L’algèbre nouvelle, logistique ou analyse spécieuse, est un projet de formalisation de l’écriture algébrique réalisé par François Viète et par ses successeurs. L'acte fondateur en est la parution chez Jamet Mettayer (en 1591) de l'artem Analyticem Isagoge. Son apparition conduit, fin XVIe - début XVIIe siècle, à l'abandon progressif de l'algèbre rhétorique. Ce formalisme a évolué selon les rédacteurs, notamment sous l'impulsion d'Anderson, de Vaulezard, de James Hume de Godscroft et de Pierre Hérigone. Lorsqu'en 1637, René Descartes illustre sa méthode par un traité de géométrie, le philosophe achève cette révolution. En supprimant les contraintes d'homogénéité introduites par Viète, il fournit à l'algèbre sa forme littérale actuelle (ou peu s'en faut).
Jusqu'à 1591 la formalisation du langage algébrique s'est limitée à l'introduction d'une ou deux lettres, désignant une ou deux quantités inconnues. On trouve cette innovation fondamentale dans Jordan Nemorarius à la frontière du XIIe ‑ XIIIe siècle, mais cette symbolisation, déjà connue des Grecs ne progresse pas jusqu'à Jacques Pelletier du Mans, Jean Borrel et Guillaume Gosselin. Cette notation, qui n'est pas utilisée de façon suivie par les mathématiciens médiévaux disparaît même à l'aube de la Renaissance, où l'on use davantage d'abréviations. Des premières traductions de Johannes Hispalensis jusqu'à Nicolas Chuquet ou Regiomontanus, on ne peut pas vraiment parler d'algèbre littérale. Comme le note F.Russo :
« La symbolisation des quantités indéterminées se rencontre déjà chez les Grecs ; également au Moyen Age, notamment chez Léonard de Pise et Jordanus Nemorarius ; mais ces symboles ne sont pas vraiment engagés dans une « technique opératoire ». Ils demeurent comme à l'état statique. Les symboles de quantités indéterminées ne se rencontrent pas avant Viète chez les algébristes du XVIe siècle. Celui-ci, le premier, renoue avec la tradition antique et médiévale, mais en la conjuguant avec une technique opératoire qui va lui donner toute sa fécondité. »

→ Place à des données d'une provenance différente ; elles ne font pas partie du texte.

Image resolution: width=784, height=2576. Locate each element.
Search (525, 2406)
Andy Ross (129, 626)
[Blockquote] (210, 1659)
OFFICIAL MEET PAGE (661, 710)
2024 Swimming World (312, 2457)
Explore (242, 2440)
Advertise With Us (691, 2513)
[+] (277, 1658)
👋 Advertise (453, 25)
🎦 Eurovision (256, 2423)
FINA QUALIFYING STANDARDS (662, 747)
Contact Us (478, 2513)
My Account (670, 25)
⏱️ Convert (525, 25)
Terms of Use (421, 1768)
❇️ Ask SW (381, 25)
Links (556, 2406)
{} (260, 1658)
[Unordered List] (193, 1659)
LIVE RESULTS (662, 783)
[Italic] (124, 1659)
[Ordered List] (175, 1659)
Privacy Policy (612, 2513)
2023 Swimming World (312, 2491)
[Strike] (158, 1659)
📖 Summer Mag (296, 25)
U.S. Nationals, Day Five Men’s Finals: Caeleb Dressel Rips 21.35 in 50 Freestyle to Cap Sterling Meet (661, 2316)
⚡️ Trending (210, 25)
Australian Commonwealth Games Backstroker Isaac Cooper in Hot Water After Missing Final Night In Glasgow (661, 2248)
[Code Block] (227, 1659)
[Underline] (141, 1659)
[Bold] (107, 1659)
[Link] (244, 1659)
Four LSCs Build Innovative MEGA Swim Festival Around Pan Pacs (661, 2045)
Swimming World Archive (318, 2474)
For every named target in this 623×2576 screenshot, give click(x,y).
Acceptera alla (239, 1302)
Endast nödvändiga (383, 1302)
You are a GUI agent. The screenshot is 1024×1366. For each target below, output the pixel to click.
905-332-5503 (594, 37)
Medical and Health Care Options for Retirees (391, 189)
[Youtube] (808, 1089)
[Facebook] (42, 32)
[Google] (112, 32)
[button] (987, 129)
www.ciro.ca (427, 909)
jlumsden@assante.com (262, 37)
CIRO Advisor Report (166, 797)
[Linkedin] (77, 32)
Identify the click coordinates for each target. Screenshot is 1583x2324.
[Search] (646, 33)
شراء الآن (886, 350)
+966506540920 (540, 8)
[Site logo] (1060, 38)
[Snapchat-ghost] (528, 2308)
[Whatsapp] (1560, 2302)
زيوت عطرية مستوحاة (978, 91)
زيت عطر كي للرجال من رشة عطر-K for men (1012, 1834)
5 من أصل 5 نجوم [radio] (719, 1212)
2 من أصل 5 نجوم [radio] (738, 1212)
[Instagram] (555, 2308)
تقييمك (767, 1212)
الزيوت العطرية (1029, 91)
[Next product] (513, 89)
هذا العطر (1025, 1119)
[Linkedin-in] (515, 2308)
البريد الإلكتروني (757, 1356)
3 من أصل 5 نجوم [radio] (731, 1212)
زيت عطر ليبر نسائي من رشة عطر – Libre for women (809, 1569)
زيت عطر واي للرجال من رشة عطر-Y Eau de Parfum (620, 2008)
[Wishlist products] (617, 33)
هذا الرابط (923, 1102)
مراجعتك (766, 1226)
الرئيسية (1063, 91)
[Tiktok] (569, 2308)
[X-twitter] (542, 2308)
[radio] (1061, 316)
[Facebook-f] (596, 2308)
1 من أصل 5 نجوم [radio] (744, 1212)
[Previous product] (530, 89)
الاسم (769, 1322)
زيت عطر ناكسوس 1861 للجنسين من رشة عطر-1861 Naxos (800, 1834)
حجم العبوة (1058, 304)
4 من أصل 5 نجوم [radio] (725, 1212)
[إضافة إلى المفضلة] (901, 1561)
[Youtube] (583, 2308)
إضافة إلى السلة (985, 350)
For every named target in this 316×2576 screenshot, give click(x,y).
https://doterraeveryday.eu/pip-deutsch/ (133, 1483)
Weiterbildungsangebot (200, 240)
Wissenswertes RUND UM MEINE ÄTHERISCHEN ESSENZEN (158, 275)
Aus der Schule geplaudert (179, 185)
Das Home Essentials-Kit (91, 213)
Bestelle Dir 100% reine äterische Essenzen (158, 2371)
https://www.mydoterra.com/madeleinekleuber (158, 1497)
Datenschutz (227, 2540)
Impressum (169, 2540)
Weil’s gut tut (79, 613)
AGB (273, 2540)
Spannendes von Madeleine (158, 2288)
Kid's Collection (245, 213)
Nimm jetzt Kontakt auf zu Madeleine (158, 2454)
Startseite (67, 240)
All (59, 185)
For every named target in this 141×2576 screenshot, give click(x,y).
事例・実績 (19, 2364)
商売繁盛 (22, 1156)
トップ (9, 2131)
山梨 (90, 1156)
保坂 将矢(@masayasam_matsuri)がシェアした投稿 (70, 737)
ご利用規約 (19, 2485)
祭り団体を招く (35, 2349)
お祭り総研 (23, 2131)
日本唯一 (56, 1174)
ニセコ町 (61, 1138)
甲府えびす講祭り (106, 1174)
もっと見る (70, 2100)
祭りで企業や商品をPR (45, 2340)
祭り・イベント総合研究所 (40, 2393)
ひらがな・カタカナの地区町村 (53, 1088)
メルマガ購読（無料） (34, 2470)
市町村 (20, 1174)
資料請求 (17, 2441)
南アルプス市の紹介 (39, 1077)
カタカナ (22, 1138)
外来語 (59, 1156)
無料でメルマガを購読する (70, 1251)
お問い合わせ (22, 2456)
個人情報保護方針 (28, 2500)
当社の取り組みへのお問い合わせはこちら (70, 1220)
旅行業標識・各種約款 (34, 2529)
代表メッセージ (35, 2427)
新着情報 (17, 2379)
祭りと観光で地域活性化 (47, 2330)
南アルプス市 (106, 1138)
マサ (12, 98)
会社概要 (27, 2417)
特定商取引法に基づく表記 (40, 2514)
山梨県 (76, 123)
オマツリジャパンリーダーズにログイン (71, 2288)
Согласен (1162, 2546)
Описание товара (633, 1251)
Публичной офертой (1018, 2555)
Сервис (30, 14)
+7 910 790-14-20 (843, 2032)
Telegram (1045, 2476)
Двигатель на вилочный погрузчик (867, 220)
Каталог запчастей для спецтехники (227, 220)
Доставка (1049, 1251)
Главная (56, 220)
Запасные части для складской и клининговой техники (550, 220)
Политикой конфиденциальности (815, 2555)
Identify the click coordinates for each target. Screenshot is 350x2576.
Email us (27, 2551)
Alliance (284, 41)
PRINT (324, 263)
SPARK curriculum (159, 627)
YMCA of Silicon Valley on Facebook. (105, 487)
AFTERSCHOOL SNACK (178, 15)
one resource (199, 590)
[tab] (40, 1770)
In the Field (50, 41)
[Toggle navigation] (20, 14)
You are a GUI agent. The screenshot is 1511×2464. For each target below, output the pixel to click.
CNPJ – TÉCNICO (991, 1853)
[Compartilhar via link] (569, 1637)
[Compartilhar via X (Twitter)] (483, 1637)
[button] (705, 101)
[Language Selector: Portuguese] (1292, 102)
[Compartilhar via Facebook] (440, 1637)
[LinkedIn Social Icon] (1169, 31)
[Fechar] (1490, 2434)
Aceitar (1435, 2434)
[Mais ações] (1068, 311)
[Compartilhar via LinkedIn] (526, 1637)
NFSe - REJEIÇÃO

Les mathématiciens du XVIe siècle éprouvent d'ailleurs les pires difficultés à manier formellement des équations polynomiales ; la même lettre sert parfois à désigner en même temps l’inconnue et la racine carrée, comme chez Peletier (en 1554), Jean Borrel (en 1559) et Gosselin, (en 1577). L'arithmétique demeure rhétorique et il est d'usage de justifier géométriquement les résolutions de problèmes algébriques. Les efforts de l'école allemande portant davantage sur la structuration des opérations que sur leur formalisation, la mise en place de la notation symbolique s'effectue de façon dispersée.
L'enseignement de Pierre de la Ramée et les résolutions de systèmes numériques exposés par ses élèves vont cependant préparer une rupture radicale. Pierre de la Ramée, dit Ramus, a restauré la place des mathématiques dans l'université. Logicien, lettré hellénisant, latinisant et hébraïsant, il s'est opposé à la pensée d'Aristote et a construit son propre système de logique binaire, où l'homogénéité joue un rôle fondamental. Ses « élèves », Guillaume Gosselin et Jacques Pelletier du Mans ont introduit une première notation formelle pour les inconnues des systèmes numériques de deux équations linéaires. Pour autant, leur algèbre demeure tout au plus syncopée.
En Italie, Francesco Maurolico, maître de Federico Commandino et de Clavius publie en 1575, année de sa mort, quelques propositions faisant intervenir des lettres par leur produit, noté "A in B" et dénommé "C plano" en respectant l'homogénéité des formules. L'influence de ses ouvrages sur Viète demeure inconnue, il convient néanmoins de noter la similitude des idées de Maurolico (alias Marule) et de ses préoccupations, géométriques et cosmographiques, avec celles de Viète. Pour autant, l'écriture du père Francesco de Messine demeure marginale dans son œuvre, et dépourvue de théorisation.
Dans ce contexte, la publication de l'Isagoge par François Viète inaugure le début d'une nouvelle ère et annonce la formalisation algébrique contemporaine.